Herhangi bir Chanel koleksiyoncusu parçası veya oldukça nadir olan şeyler. Aldığınız parçaya bağlı olarak herhangi bir Hermes çanta, mücevher ve saat. Audemars Piguet veya Patek Philippe ile yatırımınızı ikiye katlayabilirsiniz. Ancak bir "yatırım" gardırobunu yaratma açısından, müşteriye çok bağımlıyız ve onların sevdikleri şeye göre uyarlanıyoruz ve oradan gidiyoruz.
Bu beceriyi nasıl öğrendin?
Biraz zaman alıyor ama sanırım başka birinin ihtiyaçlarını anlamakta iyiyim ve işimle ilgili sevdiğim şey bilmek tarzınızın yanınızdaki kişiden farklı olduğunu, ancak onları iyi hissettiren şeyin ne olduğunu bulmak ve kendinden emin.

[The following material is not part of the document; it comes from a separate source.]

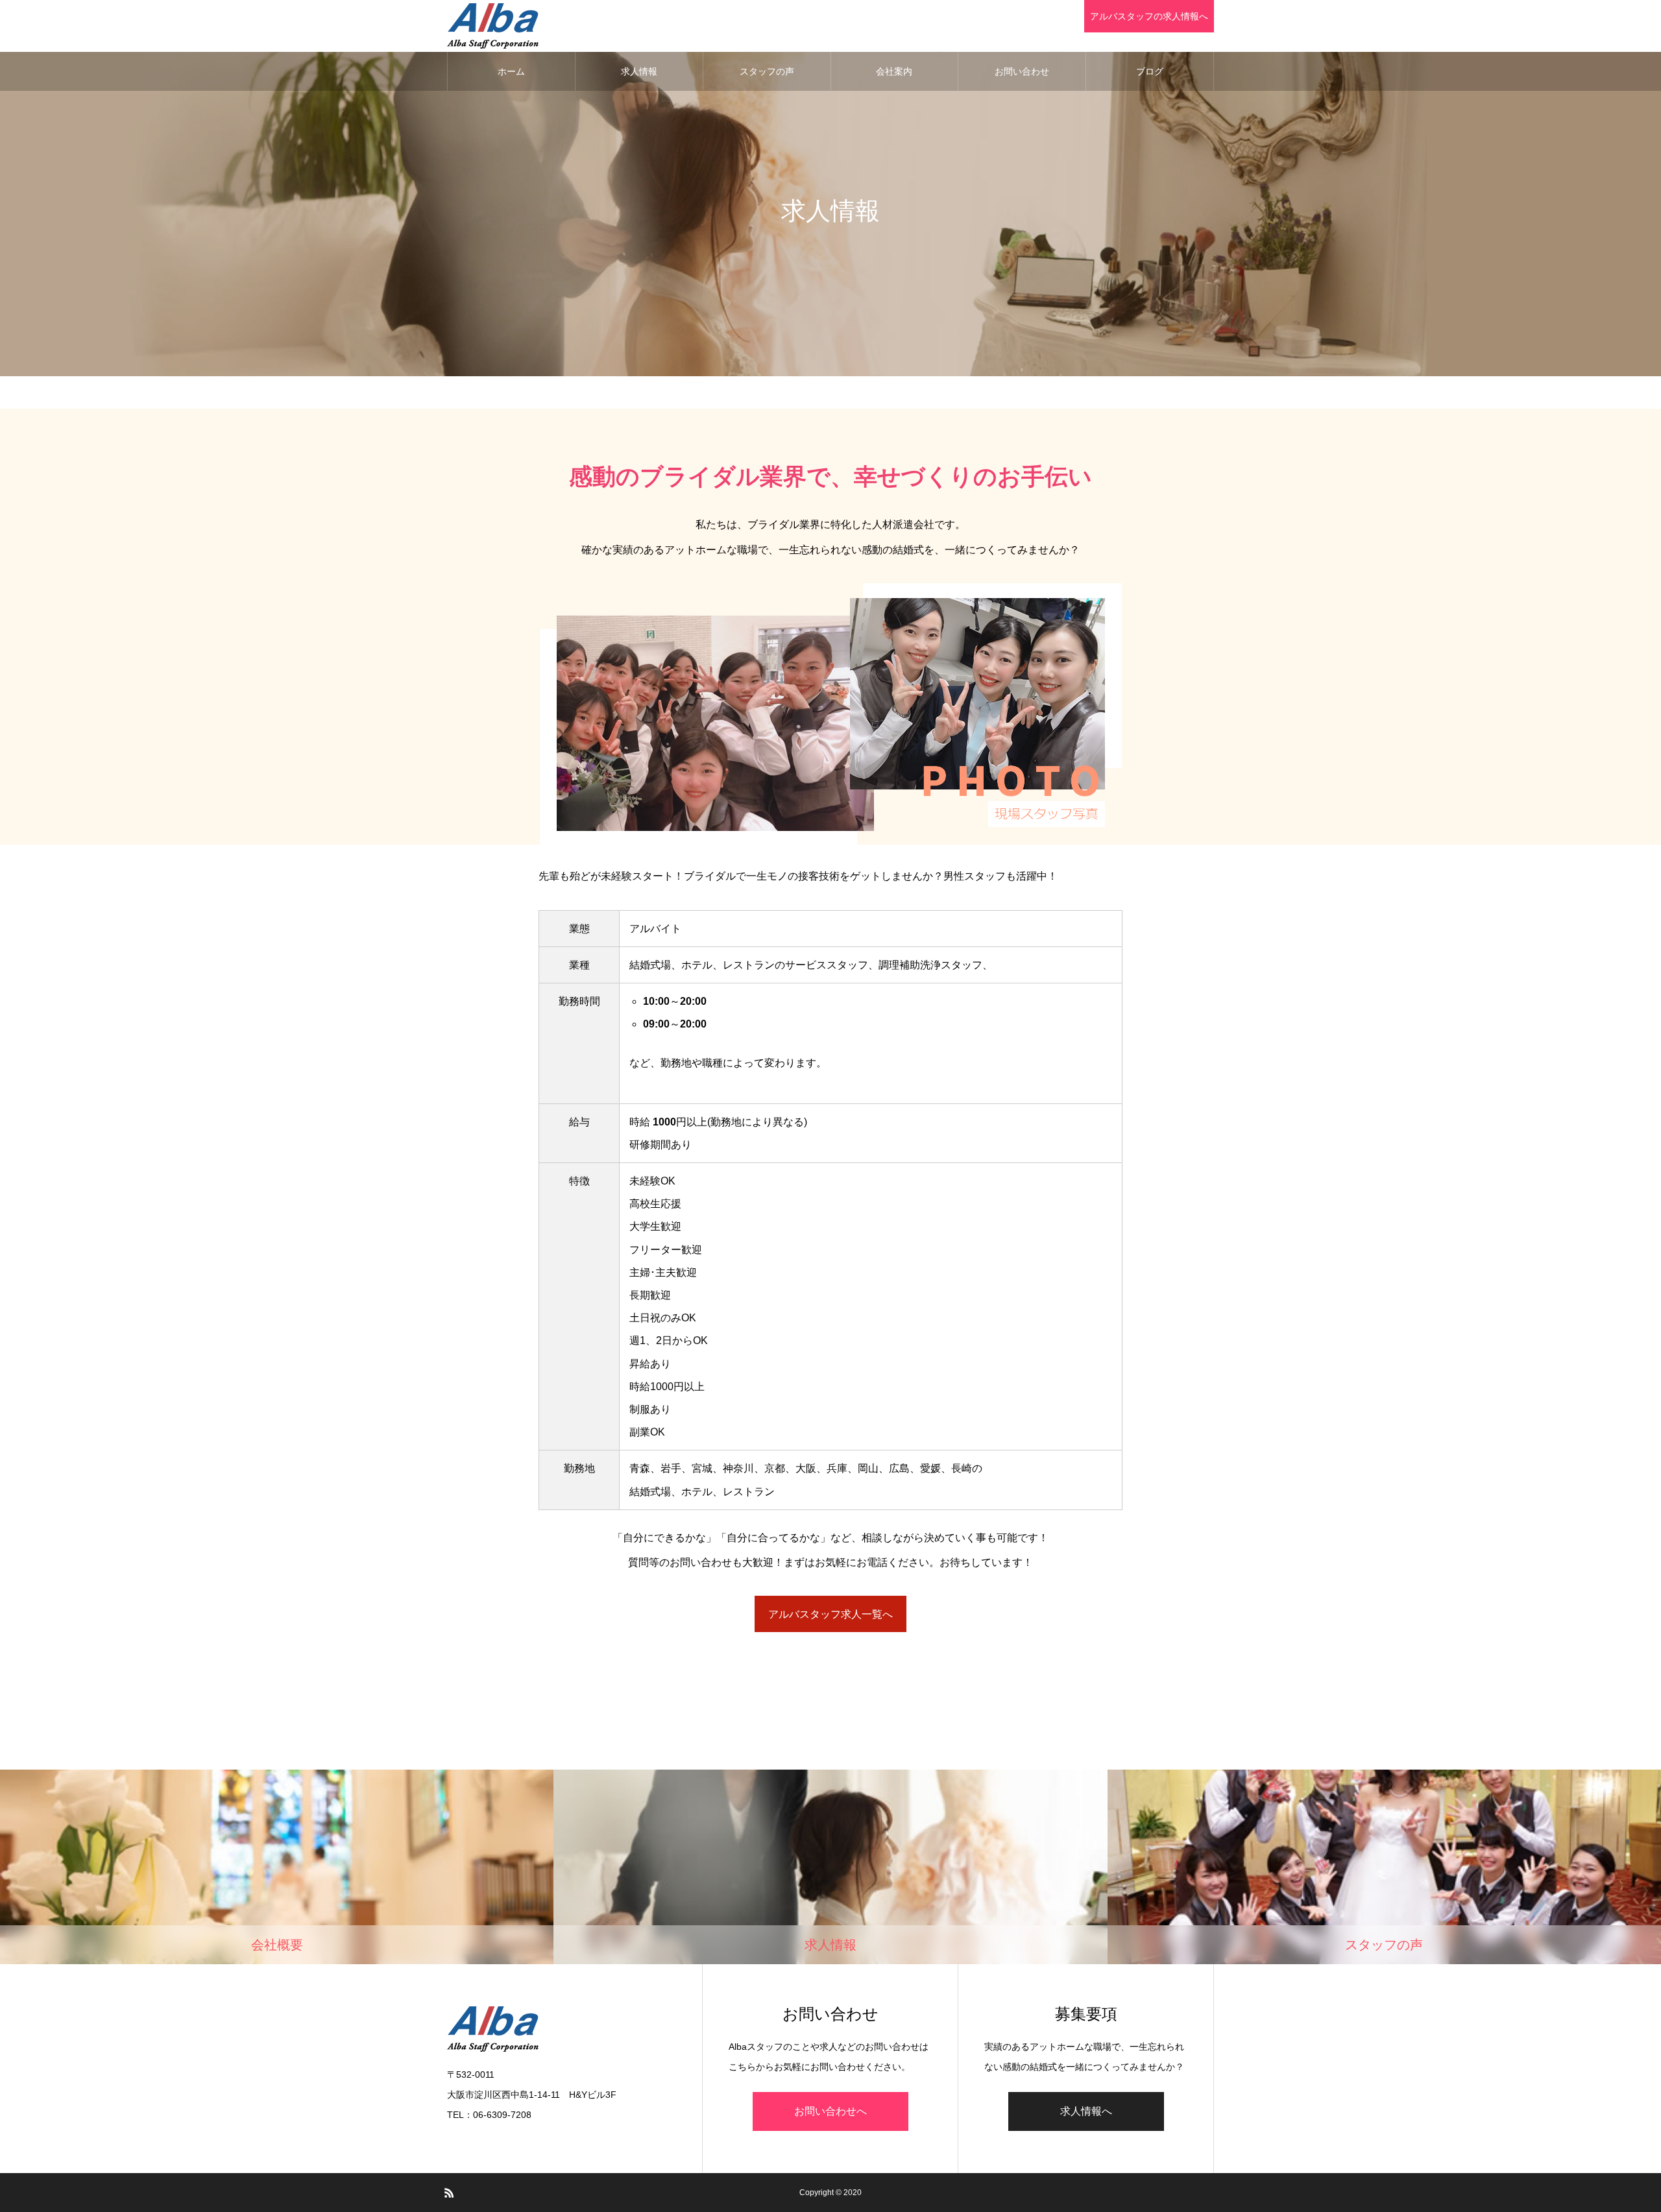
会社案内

Ama aynı zamanda biraz farklı olan ama yine de kendilerini güvende ve mutlu hissettiren bir şeye girmelerine yardımcı olur. İnsanların tarzlarındaki farkı anlamak çok eğlenceli. Müşterilerin tüm gardıroplarını yenilemek için bizi kullandığını görmek harika oldu ve onların tüm bu inanılmaz şeyleri denediğini ve farklı bir şey denemekten korkmadıklarını görüyorsunuz. Bunu ısmarlama yaparak, sadece insan oldukları ve herkesin bir şeyleri olduğu için insanlara çok fazla ürün dayatmıyorsunuz. İstiyorlar ya da bağlı kalmak istiyorlar ve bu onları anlamak ve onlardan gerçekte ne istediklerini anlamakla ilgili. gardıroplar.
Kişisel olarak hangi markaları seviyorsunuz?
Bu zor bir şey! MatchesFashion'da yer alan Elzinga markasını seviyorum - sadece onun eşyalarını seviyorum ve 80'ler ve gerçekten eğlenceli. seviyorum hyeli, gelinliğimi kim yaptı - Yaptığı işin karmaşıklığını ve kullandığı malzemeleri seviyorum. Aslen Sharjah'lı ve tasarımı konusunda çok titiz ve çok zarif. Garip olan ilk sunumunda ağladım, ama çok güzel olduğu içindi. Yaptığı işte bu tutkuya sahip birini bulmak çok zor ve ona bayılıyorum. Bu yüzden kesinlikle gelinliğimi yapmak istediğim kişi oydu. Sonra bir marka var Tongoro ve Senegal'de yaşıyor ve bana ilk hediye edenlerden biri ve tüm nedime elbiselerimi yaptı. O inanılmaz ve yaptığı iş miktarı bir kişide 100 kişi. Manu Atelier ayakkabılarını seviyorum—onları her zaman giyiyorum. Jonathan'ın Loewe'de yaptığı şey çok sanatsal, güzel ve iddialı - başka bir düzeye yükseltildi ve o çok yetenekli.
Ve son olarak, kendi kişisel tarzınızı nasıl tanımlarsınız?
Biraz glam ve çok 80'ler! Daha feminen bir tarza sahip olmaktan hoşlanıyorum. Önceleri vücuduma ya da bana uymayan şeyleri geride tutmaya ve giymeye çalışıyordum ama şimdi, daha feminen silüetlerde kendime en çok güvendiğimi fark ettim. Giydiklerimde biraz daha cesur olmaktan ve sadece topuklu bir gecelik giymekten korkmuyorum. Vintage gecelikleri seviyorum, giymesi çok kolay ve onları evin etrafında giydirebilir veya giydirebilirsiniz.